Ces entreprises intermédiaires peuvent être une agence ou une autre entreprise de transport routier telle qu'un propriétaire exploitant.
Dans ces situations, la relation tripartite se compose des parties suivantes :
- l'entreprise de transport routier ou le transporteur est considéré comme le plus grand transporteur motorisé. Ceux-ci s'occupent du transport de marchandises ou de passagers par véhicule motorisé. Dans la plupart des cas, ces entreprises sont des grands transporteurs motorisés. L’entreprise peut également posséder ses propres camions, qui sont utilisés par ses propres travailleurs. L'entreprise est alors considérée comme le client dans la relation;
- l'entreprise intermédiaire, qui peut être une agence de placement ou une autre entreprise de transport routier :
- les agences opérant dans l’industrie du transport routier peuvent se spécialiser en fournissant des conducteurs aux entreprises de transport. Ces agences fournissant des services de conducteurs peuvent être considérées comme une entreprise intermédiaire. Celles-ci seraient l’intermédiaires entre le transporteur routier (le client) et le conducteur (le travailleur);
- les propriétaires exploitants sont des petites entreprises qui offrent des services de transport aux transporteurs routiers (clients) contre une somme d'argent convenue. Ils possèdent ou louent un ou plusieurs camions et sont responsable des dépenses liées à leurs camions. Ils peuvent embaucher et payer des conducteurs afin de les aider dans leur activité. Le propriétaire exploitant peut être lui-même un conducteur dans sa propre entreprise. Dans la relation tripartite, le propriétaire exploitant qui emploie un ou plusieurs conducteurs peut être perçu comme une entreprise de camionnage intermédiaire. Il serait l’intermédiaire entre le transporteur routier (le client) et le conducteur (le travailleur);
- le conducteur est le travailleur et il utilise un véhicule motorisé.
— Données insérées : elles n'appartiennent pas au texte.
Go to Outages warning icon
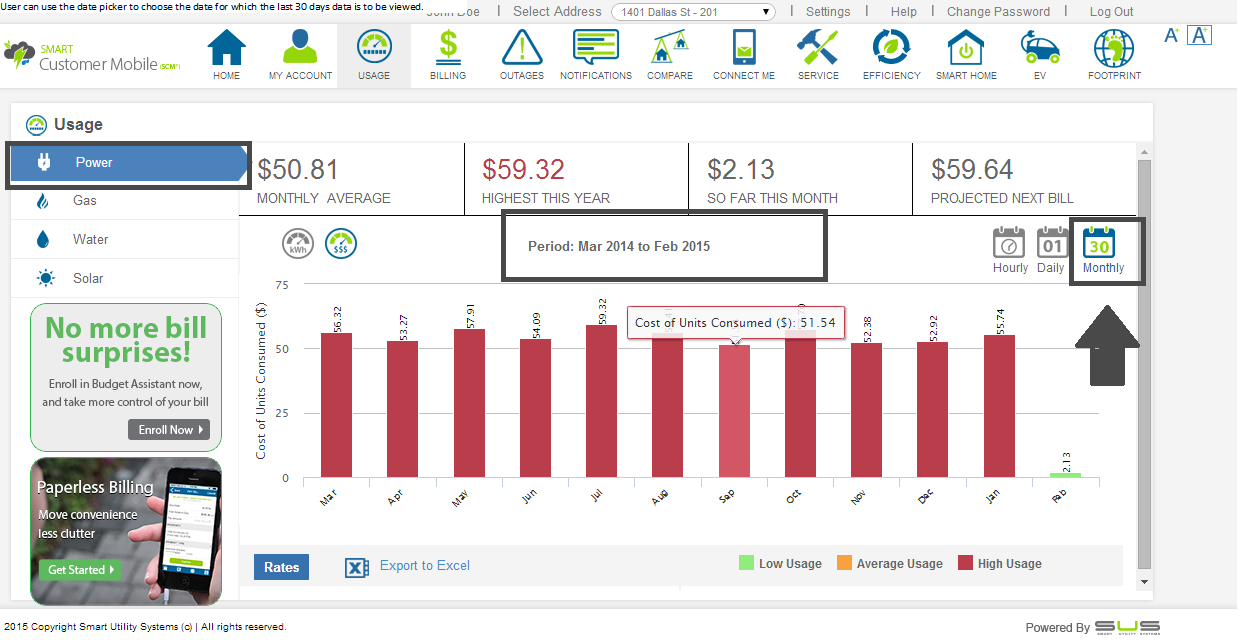This screenshot has width=1240, height=640. pyautogui.click(x=521, y=48)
Dans ces situations, il se peut que la relation juridique ne soit pas clairement définie. Par conséquent, les concepts, principes et questions figurant dans la présente politique peuvent être appliqués dans le cadre de l'enquête. Cela permettra de déterminer le véritable employeur.
Étudiants stagiaires répondant aux exigences de leur programme d’enseignement
Un étudiant stagiaire effectue son stage afin de répondre aux exigences de son programme d’enseignement. Les types d’activités qui répondront aux exigences de son programme doivent être décrites dans des documents. Ces documents doivent être produits par l’établissement d’enseignement de l’étudiant stagiaire. Ils doivent aussi être fournis à l’employeur avant le début du stage.
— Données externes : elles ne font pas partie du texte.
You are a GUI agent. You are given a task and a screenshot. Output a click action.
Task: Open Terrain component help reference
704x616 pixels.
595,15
Un étudiant stagiaire doit seulement exercer les activités dans son milieu de travail qui sont alignés avec ceux identifiés dans les documents de stage.
Un étudiant stagiaire peut être sujet à une relation tripartite (par exemple, un étudiant stagiaire effectuant des activités pour un propriétaire-opérateur de la compagnie qui a été nommé sur l’entente de stage). Si c’est le cas, le Programme du travail enquêtera la relation avec le « véritable employeur » en utilisant l’approche et les principes décrits dans cet IPG.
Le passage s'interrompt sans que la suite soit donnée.